• [DATA SECTION]
————————

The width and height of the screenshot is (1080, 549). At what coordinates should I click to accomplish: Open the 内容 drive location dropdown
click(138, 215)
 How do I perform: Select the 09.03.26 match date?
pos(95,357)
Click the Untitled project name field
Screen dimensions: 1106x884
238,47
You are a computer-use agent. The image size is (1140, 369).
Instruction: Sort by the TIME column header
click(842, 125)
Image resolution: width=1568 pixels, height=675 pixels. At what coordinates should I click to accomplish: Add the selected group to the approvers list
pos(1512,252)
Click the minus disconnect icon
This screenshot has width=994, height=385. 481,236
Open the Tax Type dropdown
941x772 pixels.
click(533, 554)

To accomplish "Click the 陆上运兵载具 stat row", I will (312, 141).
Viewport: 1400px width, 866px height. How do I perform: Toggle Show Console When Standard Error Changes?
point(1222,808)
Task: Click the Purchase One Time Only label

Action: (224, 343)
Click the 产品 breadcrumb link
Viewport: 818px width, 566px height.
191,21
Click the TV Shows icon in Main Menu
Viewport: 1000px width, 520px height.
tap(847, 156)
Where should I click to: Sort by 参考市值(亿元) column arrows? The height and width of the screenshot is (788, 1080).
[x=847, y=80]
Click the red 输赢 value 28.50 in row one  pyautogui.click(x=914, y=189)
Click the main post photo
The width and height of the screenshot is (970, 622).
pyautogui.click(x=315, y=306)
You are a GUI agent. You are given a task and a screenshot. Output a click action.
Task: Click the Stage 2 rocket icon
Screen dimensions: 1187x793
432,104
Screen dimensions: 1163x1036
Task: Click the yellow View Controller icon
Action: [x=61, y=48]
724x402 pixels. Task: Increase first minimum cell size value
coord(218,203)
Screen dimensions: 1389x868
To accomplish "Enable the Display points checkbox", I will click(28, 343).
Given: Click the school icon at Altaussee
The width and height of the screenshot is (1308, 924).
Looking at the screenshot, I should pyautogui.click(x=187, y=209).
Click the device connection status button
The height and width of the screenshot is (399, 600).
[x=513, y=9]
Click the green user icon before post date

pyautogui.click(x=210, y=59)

————————

• [STATED GOAL] Reproduce every one of the lines above verbatim, without any change.

• [SOLUTION TO THIS PROBLEM]
The width and height of the screenshot is (1080, 549). At what coordinates should I click to accomplish: Open the 内容 drive location dropdown
click(138, 215)
 How do I perform: Select the 09.03.26 match date?
pos(95,357)
Click the Untitled project name field
Screen dimensions: 1106x884
238,47
You are a computer-use agent. The image size is (1140, 369).
Instruction: Sort by the TIME column header
click(842, 125)
Image resolution: width=1568 pixels, height=675 pixels. At what coordinates should I click to accomplish: Add the selected group to the approvers list
pos(1512,252)
Click the minus disconnect icon
This screenshot has width=994, height=385. 481,236
Open the Tax Type dropdown
941x772 pixels.
click(533, 554)

To accomplish "Click the 陆上运兵载具 stat row", I will (312, 141).
Viewport: 1400px width, 866px height. How do I perform: Toggle Show Console When Standard Error Changes?
point(1222,808)
Task: Click the Purchase One Time Only label

Action: (224, 343)
Click the 产品 breadcrumb link
Viewport: 818px width, 566px height.
191,21
Click the TV Shows icon in Main Menu
Viewport: 1000px width, 520px height.
tap(847, 156)
Where should I click to: Sort by 参考市值(亿元) column arrows? The height and width of the screenshot is (788, 1080).
[x=847, y=80]
Click the red 输赢 value 28.50 in row one  pyautogui.click(x=914, y=189)
Click the main post photo
The width and height of the screenshot is (970, 622).
pyautogui.click(x=315, y=306)
You are a GUI agent. You are given a task and a screenshot. Output a click action.
Task: Click the Stage 2 rocket icon
Screen dimensions: 1187x793
432,104
Screen dimensions: 1163x1036
Task: Click the yellow View Controller icon
Action: [x=61, y=48]
724x402 pixels. Task: Increase first minimum cell size value
coord(218,203)
Screen dimensions: 1389x868
To accomplish "Enable the Display points checkbox", I will click(28, 343).
Given: Click the school icon at Altaussee
The width and height of the screenshot is (1308, 924).
Looking at the screenshot, I should pyautogui.click(x=187, y=209).
Click the device connection status button
The height and width of the screenshot is (399, 600).
[x=513, y=9]
Click the green user icon before post date

pyautogui.click(x=210, y=59)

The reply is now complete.